Exercise details → Reproduce the lines from the one containing "Open jyani display name profile" through the one containing "Action: coord(121,527)", inclusive, leaving out the pictures.

Given entries →
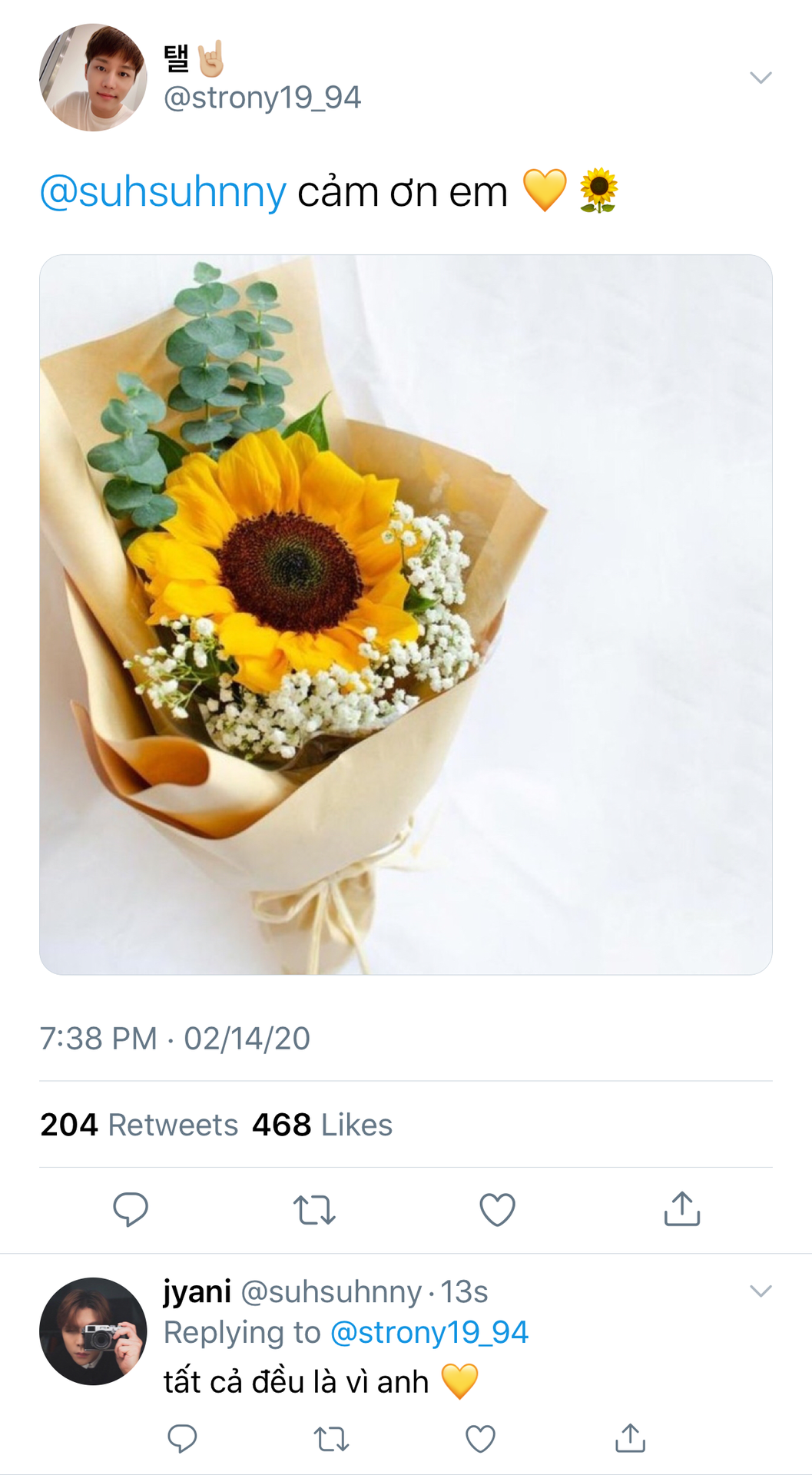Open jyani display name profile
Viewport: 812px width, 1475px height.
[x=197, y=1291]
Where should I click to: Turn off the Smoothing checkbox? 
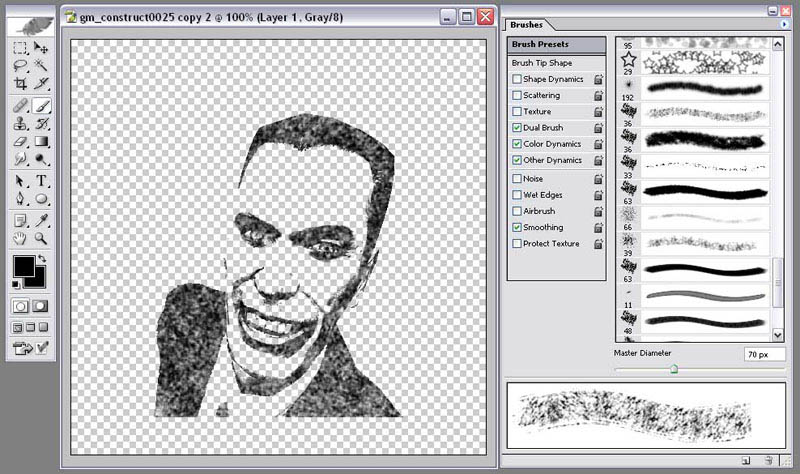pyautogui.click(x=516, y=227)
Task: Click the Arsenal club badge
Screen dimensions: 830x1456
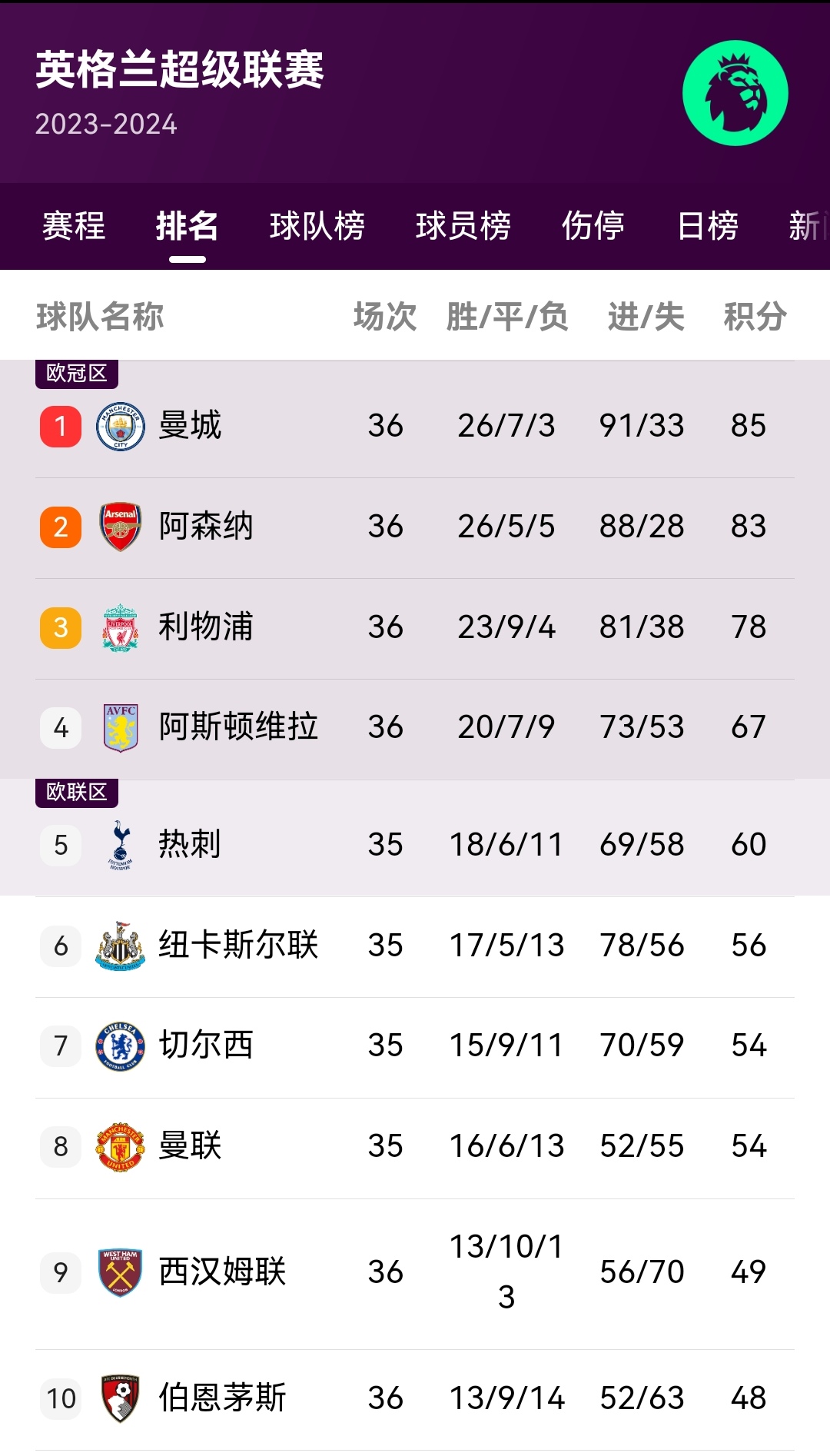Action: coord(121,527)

==

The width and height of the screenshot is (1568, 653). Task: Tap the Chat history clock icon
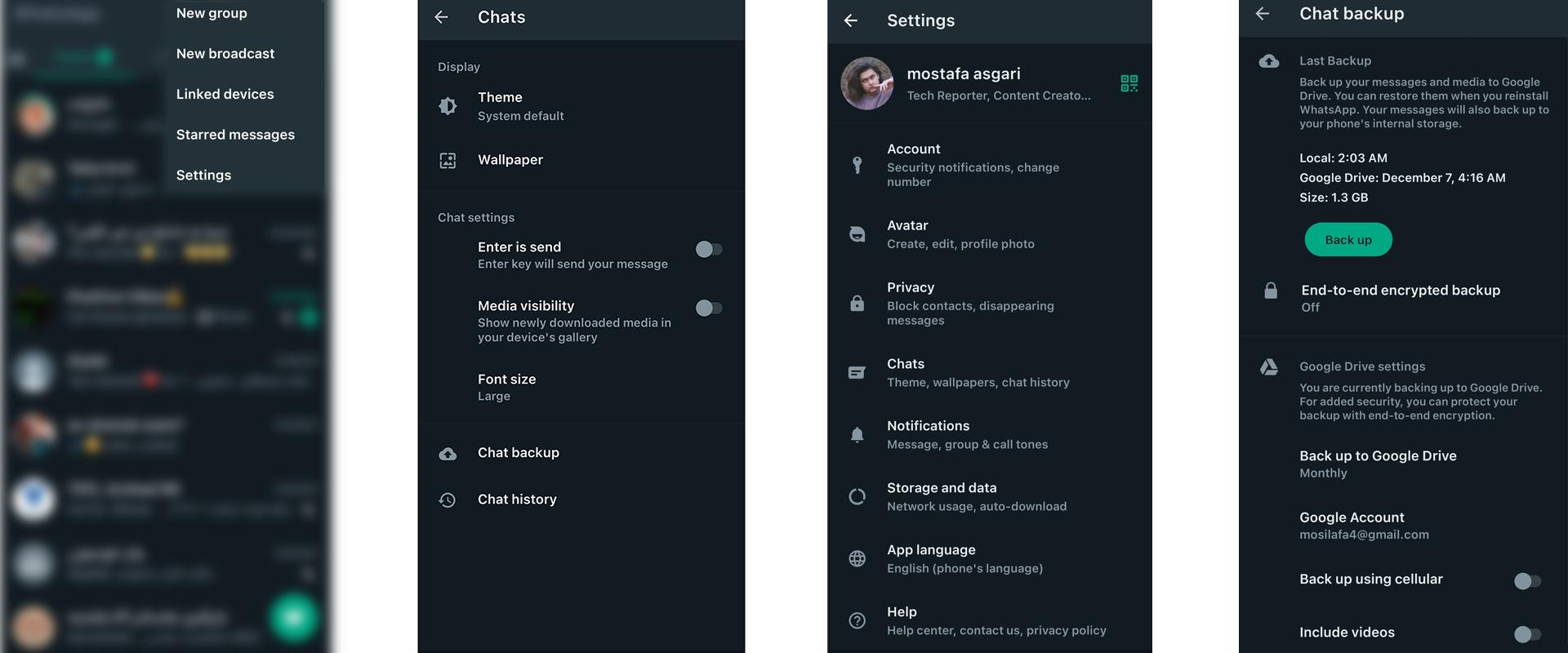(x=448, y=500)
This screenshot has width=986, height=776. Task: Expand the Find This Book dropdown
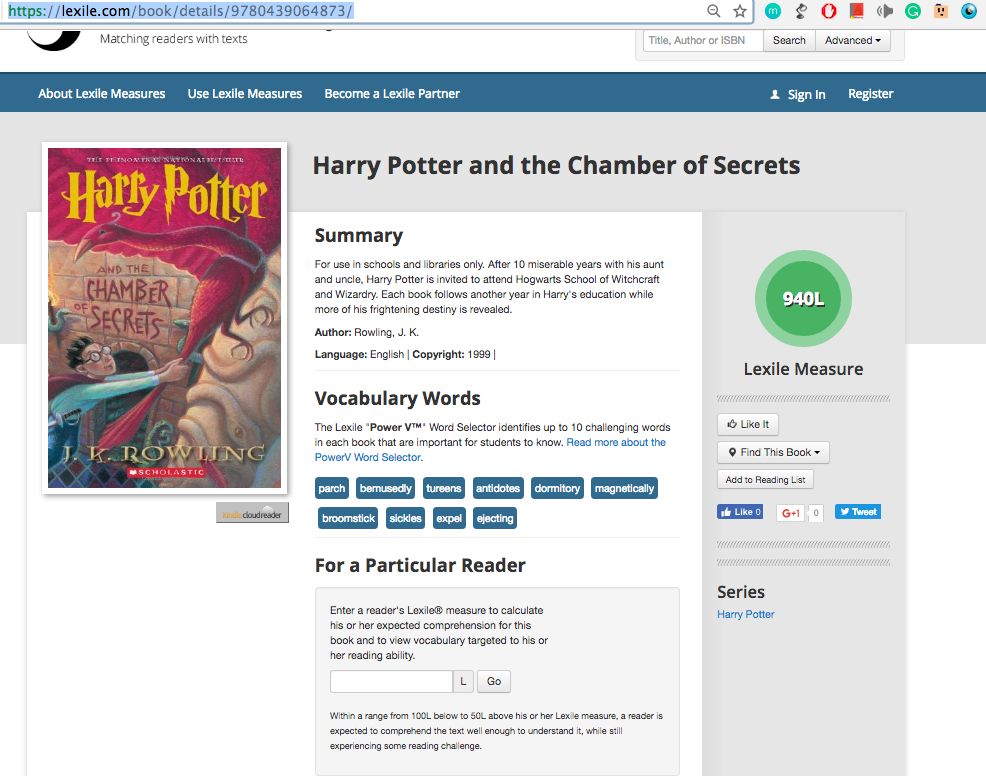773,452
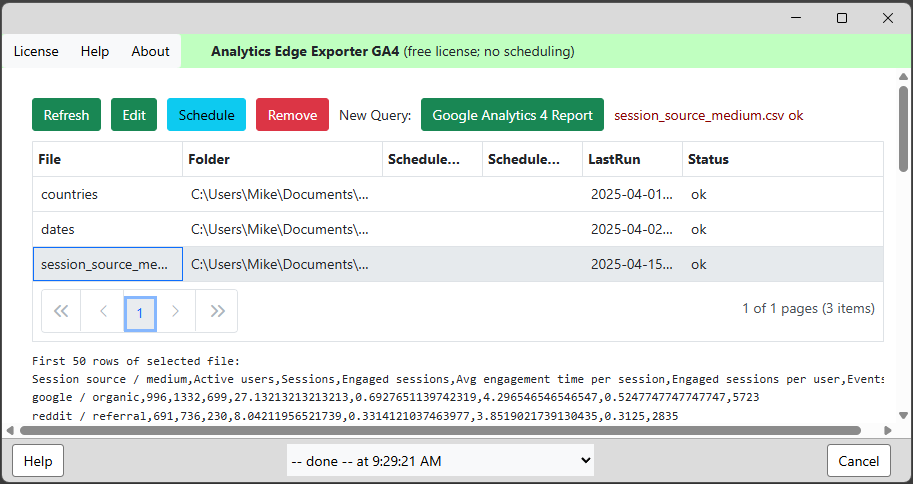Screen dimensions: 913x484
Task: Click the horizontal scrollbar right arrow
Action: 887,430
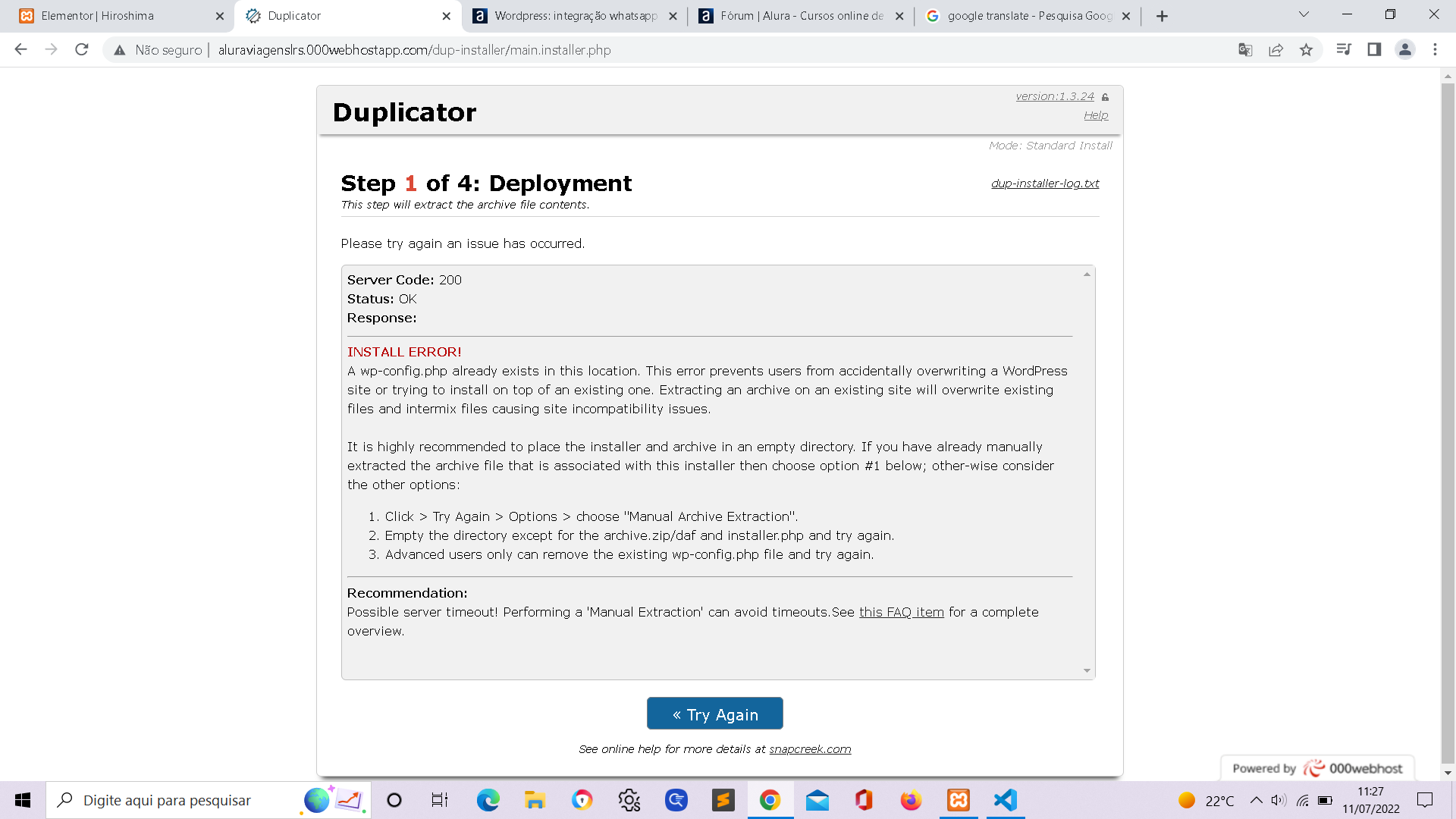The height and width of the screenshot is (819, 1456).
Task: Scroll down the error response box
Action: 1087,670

---

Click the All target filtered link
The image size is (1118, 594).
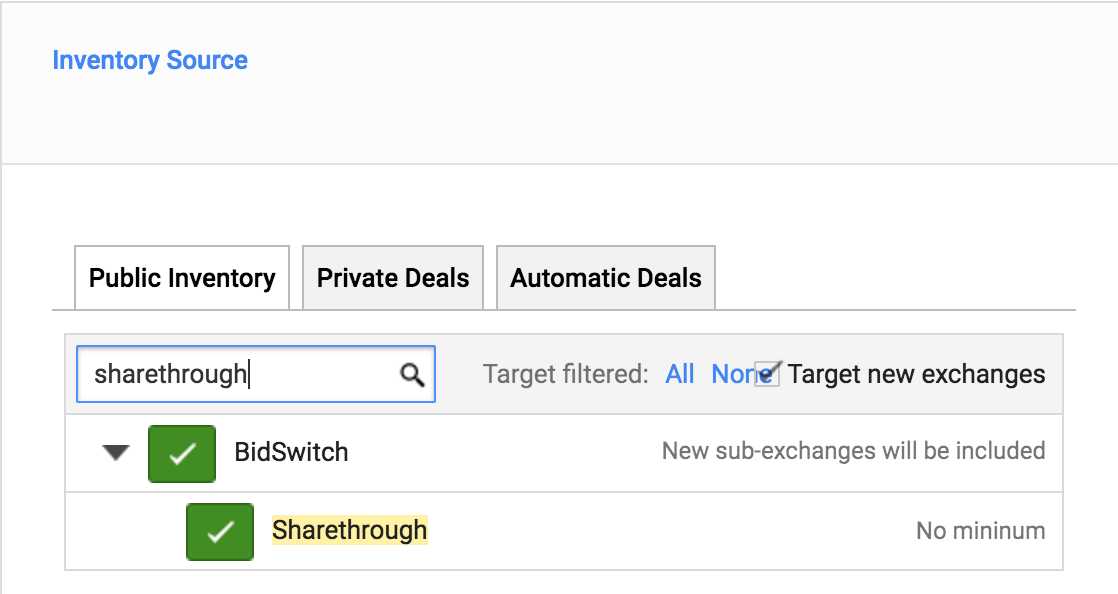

Complete response →
Open jyani display name profile
Viewport: 812px width, 1475px height.
[x=197, y=1291]
Where should I click to: Turn off the Smoothing checkbox? 
pyautogui.click(x=516, y=227)
Task: Click the Arsenal club badge
Screen dimensions: 830x1456
Action: coord(121,527)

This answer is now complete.